▶ _Task statement_: Give again, word for word, every line in the entries below from the line with "Collapse the panel" up to and including the line with "Screen dimensions: 1864x952", and no other line.

Stored items

== == ==

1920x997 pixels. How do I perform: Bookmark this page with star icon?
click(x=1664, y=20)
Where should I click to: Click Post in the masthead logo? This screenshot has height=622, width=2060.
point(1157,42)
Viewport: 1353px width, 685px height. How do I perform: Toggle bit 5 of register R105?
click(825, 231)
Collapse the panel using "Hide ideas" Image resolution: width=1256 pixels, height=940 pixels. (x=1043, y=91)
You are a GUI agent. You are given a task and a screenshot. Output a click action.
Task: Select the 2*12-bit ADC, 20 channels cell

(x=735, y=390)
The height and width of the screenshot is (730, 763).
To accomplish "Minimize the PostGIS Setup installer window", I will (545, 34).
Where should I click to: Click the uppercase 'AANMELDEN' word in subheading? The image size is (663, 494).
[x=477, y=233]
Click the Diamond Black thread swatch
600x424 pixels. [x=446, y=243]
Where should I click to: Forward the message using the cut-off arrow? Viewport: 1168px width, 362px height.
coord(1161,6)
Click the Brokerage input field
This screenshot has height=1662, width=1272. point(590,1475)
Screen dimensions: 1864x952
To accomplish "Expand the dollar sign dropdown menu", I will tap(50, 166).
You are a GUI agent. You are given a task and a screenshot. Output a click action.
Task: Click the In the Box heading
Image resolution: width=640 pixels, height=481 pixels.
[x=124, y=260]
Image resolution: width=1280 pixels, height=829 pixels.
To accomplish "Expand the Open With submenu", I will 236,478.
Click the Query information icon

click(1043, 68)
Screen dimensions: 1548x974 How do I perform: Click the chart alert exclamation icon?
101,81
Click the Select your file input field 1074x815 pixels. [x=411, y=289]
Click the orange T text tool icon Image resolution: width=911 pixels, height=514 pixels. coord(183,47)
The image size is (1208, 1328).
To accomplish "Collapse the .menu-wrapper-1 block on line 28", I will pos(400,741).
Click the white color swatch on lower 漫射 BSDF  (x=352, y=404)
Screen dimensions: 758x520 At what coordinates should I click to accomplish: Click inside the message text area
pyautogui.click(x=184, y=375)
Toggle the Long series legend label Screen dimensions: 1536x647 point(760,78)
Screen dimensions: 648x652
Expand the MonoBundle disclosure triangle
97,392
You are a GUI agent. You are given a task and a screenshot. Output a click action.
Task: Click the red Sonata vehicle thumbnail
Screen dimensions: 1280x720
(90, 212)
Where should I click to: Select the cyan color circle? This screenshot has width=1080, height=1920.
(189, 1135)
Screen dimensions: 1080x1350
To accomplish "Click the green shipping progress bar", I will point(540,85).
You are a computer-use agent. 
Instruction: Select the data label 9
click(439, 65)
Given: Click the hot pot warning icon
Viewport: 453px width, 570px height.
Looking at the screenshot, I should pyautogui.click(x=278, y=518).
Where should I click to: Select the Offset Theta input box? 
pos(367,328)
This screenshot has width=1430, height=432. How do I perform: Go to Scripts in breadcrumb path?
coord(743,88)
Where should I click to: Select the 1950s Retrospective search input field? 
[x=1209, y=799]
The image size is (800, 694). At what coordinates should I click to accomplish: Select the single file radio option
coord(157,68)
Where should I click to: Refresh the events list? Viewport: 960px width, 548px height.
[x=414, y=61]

== == ==

▶ _Result for this exercise_:
Collapse the panel using "Hide ideas" Image resolution: width=1256 pixels, height=940 pixels. (x=1043, y=91)
You are a GUI agent. You are given a task and a screenshot. Output a click action.
Task: Select the 2*12-bit ADC, 20 channels cell

(x=735, y=390)
The height and width of the screenshot is (730, 763).
To accomplish "Minimize the PostGIS Setup installer window", I will (545, 34).
Where should I click to: Click the uppercase 'AANMELDEN' word in subheading? The image size is (663, 494).
[x=477, y=233]
Click the Diamond Black thread swatch
600x424 pixels. [x=446, y=243]
Where should I click to: Forward the message using the cut-off arrow? Viewport: 1168px width, 362px height.
coord(1161,6)
Click the Brokerage input field
This screenshot has height=1662, width=1272. point(590,1475)
Screen dimensions: 1864x952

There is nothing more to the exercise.